## Word and element locating data
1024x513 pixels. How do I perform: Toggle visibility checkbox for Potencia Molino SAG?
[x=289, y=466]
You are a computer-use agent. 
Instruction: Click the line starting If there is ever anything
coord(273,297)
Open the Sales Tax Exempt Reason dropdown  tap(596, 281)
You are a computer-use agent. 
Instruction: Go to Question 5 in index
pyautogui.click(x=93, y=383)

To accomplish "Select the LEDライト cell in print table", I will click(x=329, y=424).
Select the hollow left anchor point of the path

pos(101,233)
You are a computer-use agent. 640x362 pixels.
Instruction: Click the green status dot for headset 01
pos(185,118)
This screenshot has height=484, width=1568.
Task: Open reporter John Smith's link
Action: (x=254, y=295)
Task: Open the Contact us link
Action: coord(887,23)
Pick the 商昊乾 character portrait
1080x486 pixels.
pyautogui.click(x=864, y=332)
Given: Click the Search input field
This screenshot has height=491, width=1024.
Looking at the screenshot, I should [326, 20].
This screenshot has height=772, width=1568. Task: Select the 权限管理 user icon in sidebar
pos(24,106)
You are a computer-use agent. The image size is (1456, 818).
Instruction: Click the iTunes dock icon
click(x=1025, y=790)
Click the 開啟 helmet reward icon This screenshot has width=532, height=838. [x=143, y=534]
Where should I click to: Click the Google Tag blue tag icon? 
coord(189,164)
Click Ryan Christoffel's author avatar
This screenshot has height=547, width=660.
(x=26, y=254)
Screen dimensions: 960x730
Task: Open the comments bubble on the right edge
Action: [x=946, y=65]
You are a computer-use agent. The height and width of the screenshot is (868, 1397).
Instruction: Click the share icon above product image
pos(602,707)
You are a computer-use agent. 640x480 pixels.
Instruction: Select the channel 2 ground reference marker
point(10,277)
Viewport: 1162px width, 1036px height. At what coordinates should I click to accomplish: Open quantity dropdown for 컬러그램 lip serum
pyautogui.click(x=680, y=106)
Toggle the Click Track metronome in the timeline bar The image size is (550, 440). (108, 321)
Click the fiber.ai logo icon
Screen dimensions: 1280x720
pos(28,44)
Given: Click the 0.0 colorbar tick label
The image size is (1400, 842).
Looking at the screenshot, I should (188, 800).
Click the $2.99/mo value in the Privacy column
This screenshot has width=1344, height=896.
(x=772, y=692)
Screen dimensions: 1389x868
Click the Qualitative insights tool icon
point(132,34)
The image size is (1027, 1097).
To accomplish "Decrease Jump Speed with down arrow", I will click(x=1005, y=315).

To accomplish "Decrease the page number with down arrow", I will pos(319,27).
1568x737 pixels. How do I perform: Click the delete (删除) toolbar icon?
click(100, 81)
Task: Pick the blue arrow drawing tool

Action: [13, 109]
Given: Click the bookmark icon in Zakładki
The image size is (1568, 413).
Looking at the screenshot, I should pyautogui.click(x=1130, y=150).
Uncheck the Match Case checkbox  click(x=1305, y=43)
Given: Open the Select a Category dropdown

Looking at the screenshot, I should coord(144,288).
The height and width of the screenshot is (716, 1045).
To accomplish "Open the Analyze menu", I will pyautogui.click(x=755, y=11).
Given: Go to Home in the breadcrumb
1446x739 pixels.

## Exercise description
Output as a JSON list of strings the lines between the line containing "You are a computer-use agent. The image" and the line containing "Click the 開啟", inclusive, one string per line and no blank lines.

## Task output
[
  "You are a computer-use agent. The image size is (1456, 818).",
  "Instruction: Click the iTunes dock icon",
  "click(x=1025, y=790)",
  "Click the 開啟 helmet reward icon This screenshot has width=532, height=838. [x=143, y=534]"
]